Review: Fritz the Cat

I still have a couple of more posts about America to put up, but things are happening here in Japan in the meantime that I don`t want to leave too long to write about so here`s one of them!

It was around this time last year that I went to the Kanazawa Horror Film Festival where I saw The Cool World, and I was surprised this year that I hadn`t seen any posters up for it, so I looked up the Film Festival website to see what was happening. To my surprise, this year`s festival wasn`t horror but erotica! I had a look at the programme which had the films grouped into different categories like animation, horror, films focussing on erotica in showbusiness etc, but the main focus of the event was a retrospective of Christina Lindberg, a Swedish softcore porn actress of seventies fame who shot a few pink films in Japan. Her film Thriller: a Cruel Picture was an inspiration for Tarantino`s Kill Bill. I had originally wanted to see Extasy; a 1933 european film starring Hedy Lamarr that was banned in the United States but that also got Lamarr noticed by Hollywood for her subsequent film career. But unfortunately I couldn`t go at the time it was being shown and it was also not in English.

☆ ☆ ☆ ☆

◆ **TASK REQUIREMENTS**
1) Sum up the Fritz the Cat review in two sentences.
2) According to the Fritz the Cat review, which 1933 European film starring Hedy Lamarr did the writer originally want to see?
3) Proceed with the Fritz the Cat review from the point where it stops.

◆ **DATA EXCERPT**
☆ ☆ ☆ ☆

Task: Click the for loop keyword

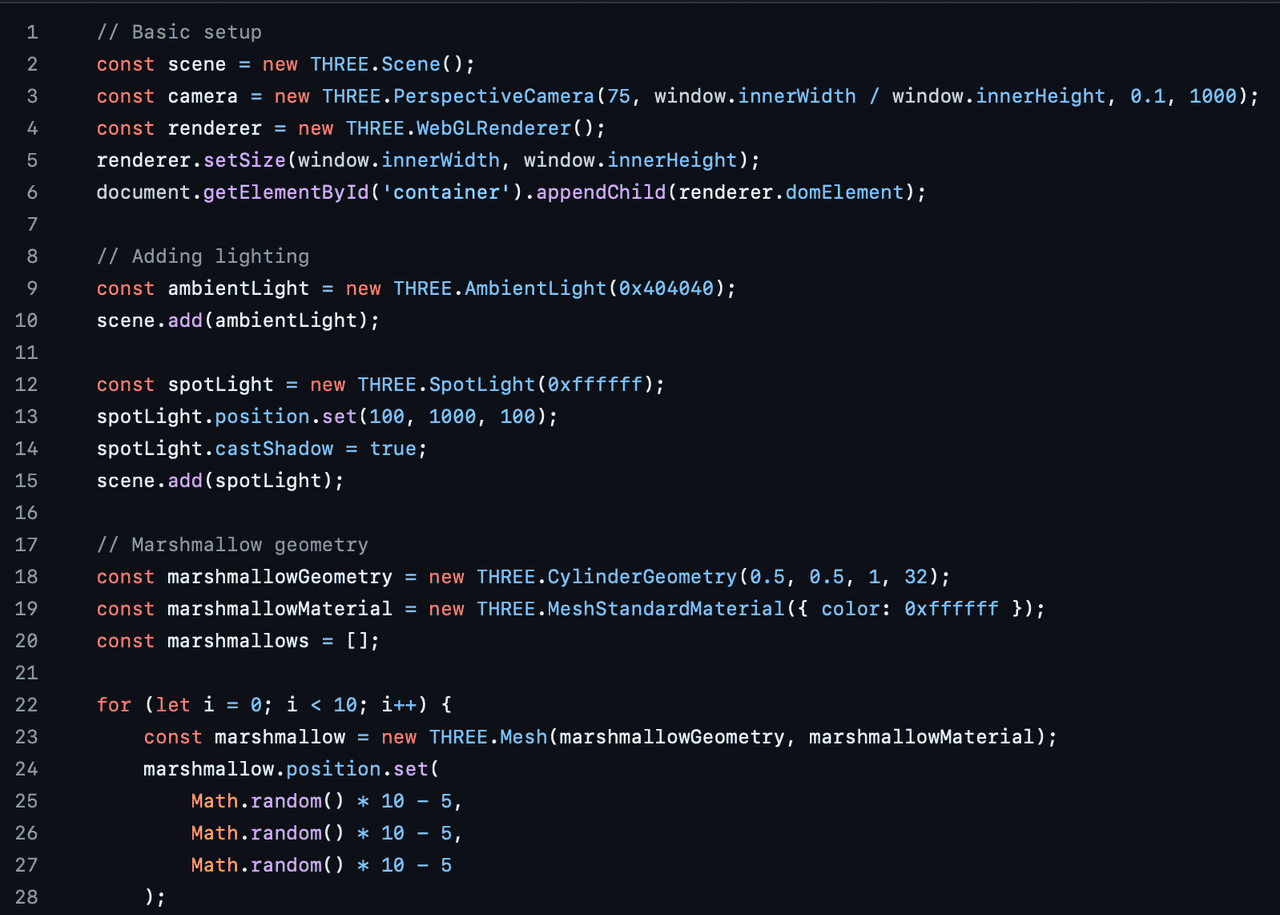Action: (x=114, y=705)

☆ ☆ ☆ ☆

◆ **RESULTS BY TASK**
1) A year after seeing The Cool World at the Kanazawa Horror Film Festival, the writer found that this year's festival was devoted to erotica instead of horror, with films grouped into categories such as animation and horror. Its main focus was a retrospective of Christina Lindberg, a Swedish softcore actress of seventies fame who shot pink films in Japan, and the writer had wanted to see the 1933 film Extasy but could not attend its screening, which was also not in English.

2) Extasy.

3)
I did however get to see three films in the festival. The first was Showgirls (1995) with Elizabeth Berkeley (of Saved by the Bell fame) and Kyle MacLachlan (Blue Velvet, Twin Peaks). This apparently caused quite a stir on its release for the amount of nudity in it, as Berkley spends about a sixth of the film completely nude, but I had never heard of it. The reason I went to this film was because it was the opening screening of the festival, and not only was it free but it was being shown outdoors! Yes, ladies and gentlemen, there was a free outdoor screening of an erotic movie. Only in Japan. I hadn`t realised, but Christina Lindberg herself was the special guest at the festival and she gave a short speech at the beginning where she talked about coming to Japan for her films in the seventies and apparently her film Sex and Fury was partly set in Kanazawa. Not only that, but a girl also performed a pole dance before the film started. It was quite impressive. The film itself was pretty dire, if it was on television I wouldn`t have watched it all the way through, but as with most bad movies, it was quite fun to watch it with a group of people and many a belly laugh was had. It was quite a strange experience.

I also went to The Night Porter, and though it`s not the kind of film you can say you enjoyed, I`m definitely on the side of people who think its a good film. Although some of the plot was silly or confusing, I thought the acting was great and it really made me wonder how anyone who has been through something as horrific as a concentration camp can function normally in society afterwards.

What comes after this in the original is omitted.